Twenty-Five Years of Replication and Expansion
In the quarter-century since the original study, the ACE framework has been replicated in over forty countries across six continents. The World Health Organization conducted its own multi-country study confirming the dose-response relationship. State-level surveys across the United States, coordinated through the Behavioral Risk Factor Surveillance System, have expanded the data set from thousands to hundreds of thousands of respondents. The findings have been remarkably consistent regardless of geography, culture, or economic context.
The science has also expanded beyond the original ten categories. Researchers have proposed additional ACEs including community-level adversity such as exposure to neighbourhood violence, systemic racism, poverty, and bullying. Dr. Nadine Burke Harris, who served as California's first Surgeon General, became one of the most prominent advocates for integrating ACE screening into routine paediatric care. Her 2018 book and her subsequent policy work helped push California to become the first state to reimburse clinicians for ACE screening through Medi-Cal.
“The ACE Study revealed that the most common risk factor for virtually every chronic disease in adulthood is not genetic — it is biographical.”
Criticisms and Limitations
The ACE framework is not without its critics. Some researchers have pointed out that the original study population was predominantly white, middle-class, and insured — not representative of the broader population. Others have argued that the ten categories are too narrow, failing to capture the effects of poverty, racism, and community violence. The binary scoring system, in which each category counts equally and is either present or absent, does not distinguish between a single incident and years of sustained abuse.
There is also concern about the potential for ACE scores to be used deterministically. A high ACE score does not guarantee poor health outcomes. Resilience — shaped by supportive relationships, community resources, and individual neurobiology — plays a significant protective role. Some researchers worry that widespread screening could lead to labelling or stigmatisation without adequate therapeutic resources to follow up.

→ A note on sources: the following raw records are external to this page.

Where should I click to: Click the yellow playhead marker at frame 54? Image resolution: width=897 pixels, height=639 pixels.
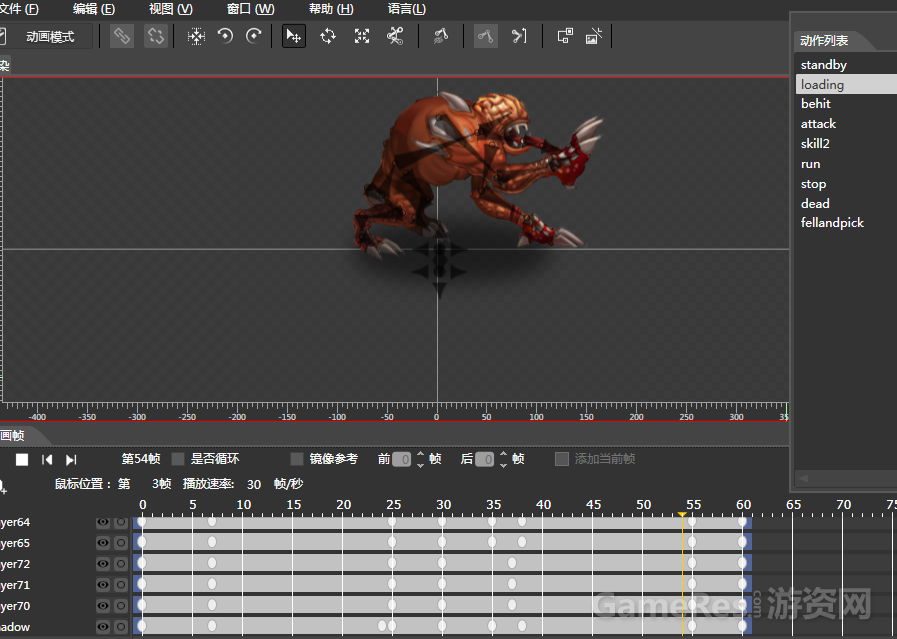click(682, 516)
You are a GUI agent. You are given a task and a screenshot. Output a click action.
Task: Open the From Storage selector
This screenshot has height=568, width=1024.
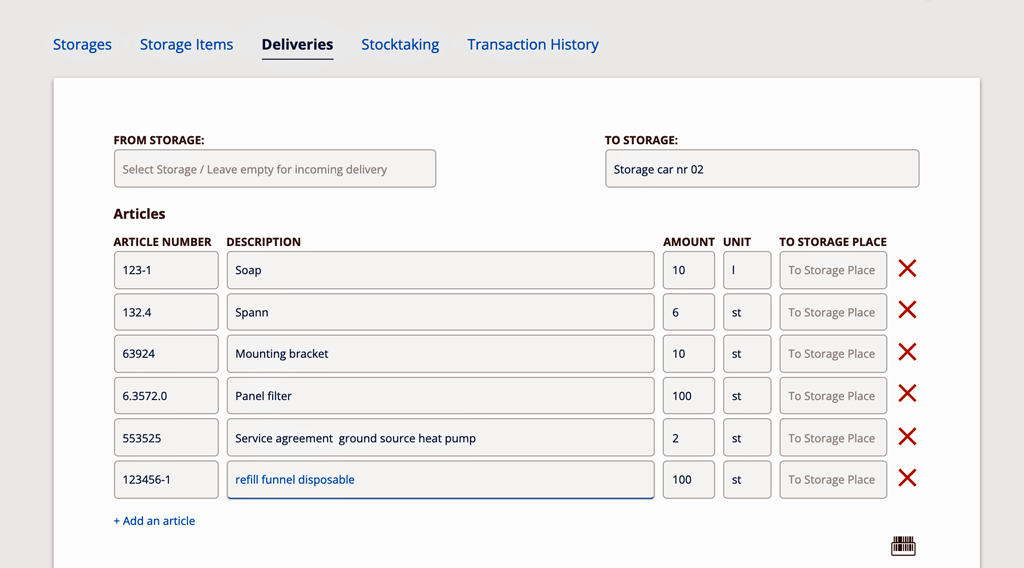[x=275, y=168]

These are legitimate criticisms. But they do not diminish the central finding: that what happens to us in childhood has measurable, dose-dependent effects on our biology and health across the entire lifespan.

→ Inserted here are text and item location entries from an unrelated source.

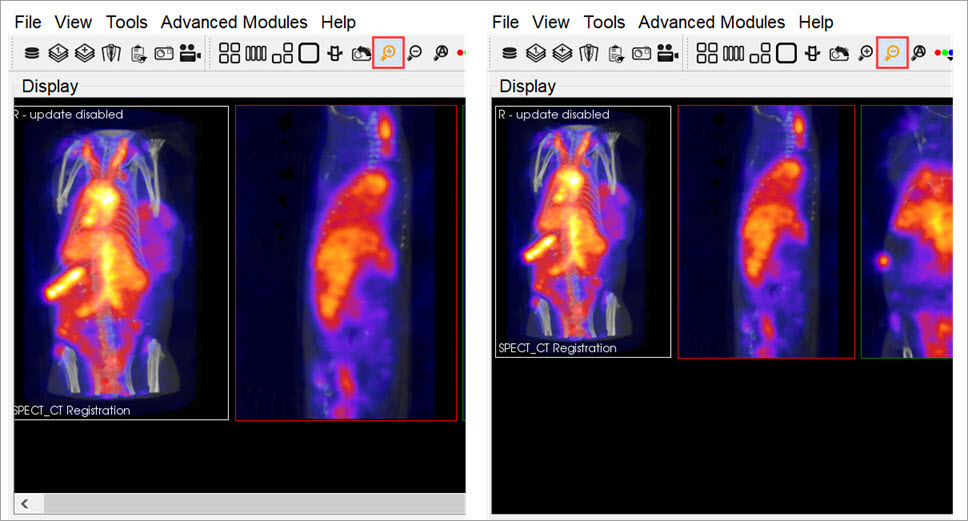
Task: Select single-view square layout icon in right window
Action: coord(787,53)
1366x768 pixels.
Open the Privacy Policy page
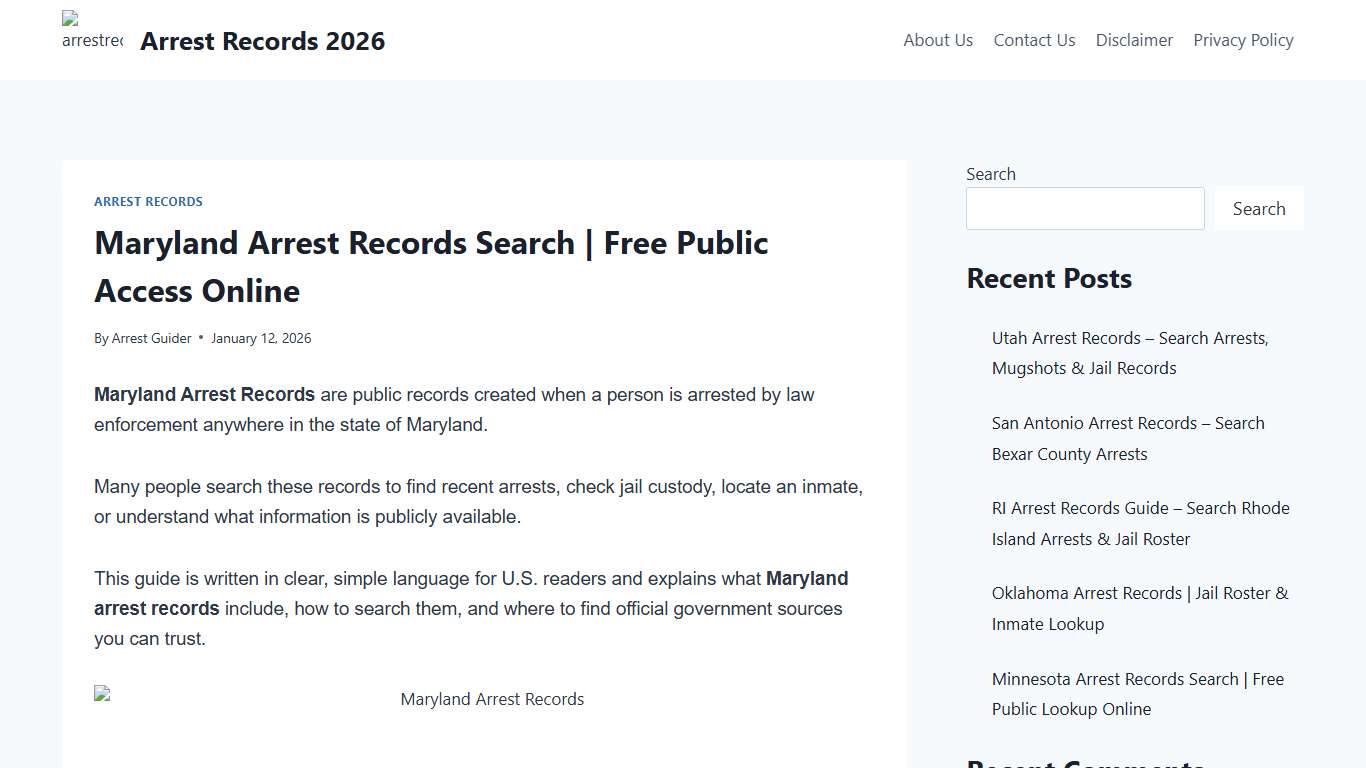click(1243, 40)
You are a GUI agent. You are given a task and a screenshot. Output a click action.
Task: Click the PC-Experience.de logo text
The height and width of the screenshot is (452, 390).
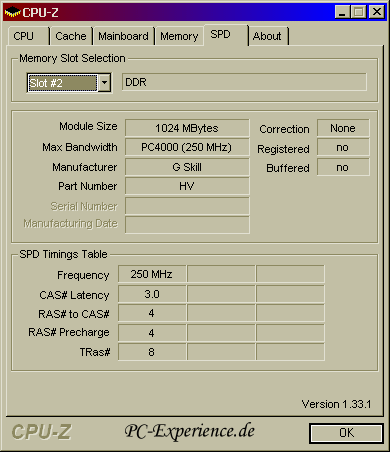pos(190,431)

The Gap Between Knowing and Doing
Perhaps the most frustrating aspect of the ACE legacy is how slowly its findings have been translated into practice. Despite twenty-five years of overwhelming evidence, childhood trauma screening remains the exception rather than the rule in most healthcare systems worldwide. Medical training still devotes relatively little attention to the biological embedding of adversity. Insurance and reimbursement structures still favour treating downstream diseases rather than addressing upstream causes.

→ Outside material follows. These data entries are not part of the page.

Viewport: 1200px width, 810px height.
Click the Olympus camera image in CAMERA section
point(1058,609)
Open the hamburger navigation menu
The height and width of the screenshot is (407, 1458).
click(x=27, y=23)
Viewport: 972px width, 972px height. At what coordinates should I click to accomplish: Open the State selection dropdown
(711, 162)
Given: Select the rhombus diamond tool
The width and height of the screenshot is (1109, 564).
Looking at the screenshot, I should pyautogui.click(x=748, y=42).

Felitti himself expressed frustration with this gap. The medical system, he observed, was designed to treat the consequences of adverse childhood experiences — heart disease, diabetes, depression, addiction — without ever asking about the experiences themselves. It was, in his analogy, like finding a house on fire and focusing all resources on the smoke damage rather than locating the source of the flames.
What the ACE Study ultimately revealed is that much of what we call adult disease is not, in fact, a disease of adulthood. It is a consequence of childhood adversity that has been biologically embedded over decades. The body keeps the score, as psychiatrist Bessel van der Kolk famously wrote. The question facing medicine and public health today is whether we are willing to listen to what the body has been trying to tell us for twenty-five years — and to act on what we hear.